A Snyder e allo sceneggiatore David S. Goyer (arriva dritto dalla trilogia di Nolan, che insieme a lui firma il soggetto) resta tutta la parte centrale del film per riassumere la storia di Kal-El sulla Terra, il rapporto con il padre (raffazzonato e semplicistico, spesso tirato via con dialoghi di due minuti infarciti di banalità), la fuga da casa, la Fortezza della Solitudine, il costume, la scelta di diventare Superman, e via dicendo – una marea di informazioni, strizzate dalla sintesi, che poi, durante il caos finale, abbiamo tutto il tempo di considerare pretestuose, mentre ci annoiamo a morte tra uno sbatacchiamento e l’altro.
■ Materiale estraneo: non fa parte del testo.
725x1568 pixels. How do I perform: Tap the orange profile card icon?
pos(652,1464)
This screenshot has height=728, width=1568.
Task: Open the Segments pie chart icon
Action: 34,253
In tal senso, procedendo a ritroso, pur se terribilmente sbrigativo (difficile comprendere perché una civiltà destinata alla distruzione totale nel giro di poche ore dovrebbe condannare un pericoloso criminale dandogli pure una palese speranza, fuor di metafora e senza scomodarne la comodità narrativa), è il primo atto la parte più interessante del film – perché è quella in cui Snyder rivela l’interesse per la fantascienza (più che per il fantastico) e perché Krypton è di una bellezza che, nelle prime battute, riesce a lasciare stupefatti.
L’unica ottima intuizione, oltre a una complicata struttura a flashback che riesce perlomeno a rendere più funzionale sequenze abusate come quella dello scuolabus, è quella di dare un maggior peso drammatico (e pizzico di modernità, senza strafare) al personaggio di Lois Lane, affidandola a una delle migliori attrici in circolazione, Amy Adams, che purtroppo rimane spesso ai margini della storia pur avendo il tempo di dare un po’ di lustro al film confusionario in cui si è trovata. Per il resto, Snyder è riuscito a rovinare la festa disattendendo tutte le miracolose premesse, per colpa di una sceneggiatura frettolosa e approssimativa ma anche di una messa in scena fracassona e puerile, senza nemmeno la muscolarità esagitata dei suoi film precedenti. Nonostante tutto, il film è stato un notevole successo di pubblico (650 milioni di dollari già incassati nel mondo) riuscendo già a dare il via al venturo Batman vs Superman, con Ben Affleck nel ruolo del primo. E procedendo, probabilmente, a costruire le radici di un’identità (stilistica e narrativa) a lungo termine, quella di una saga che è ancora tutta da pensare e produrre. Per chi scrive non è la migliore delle notizie, ma la storia, si sa, la fanno i vincitori.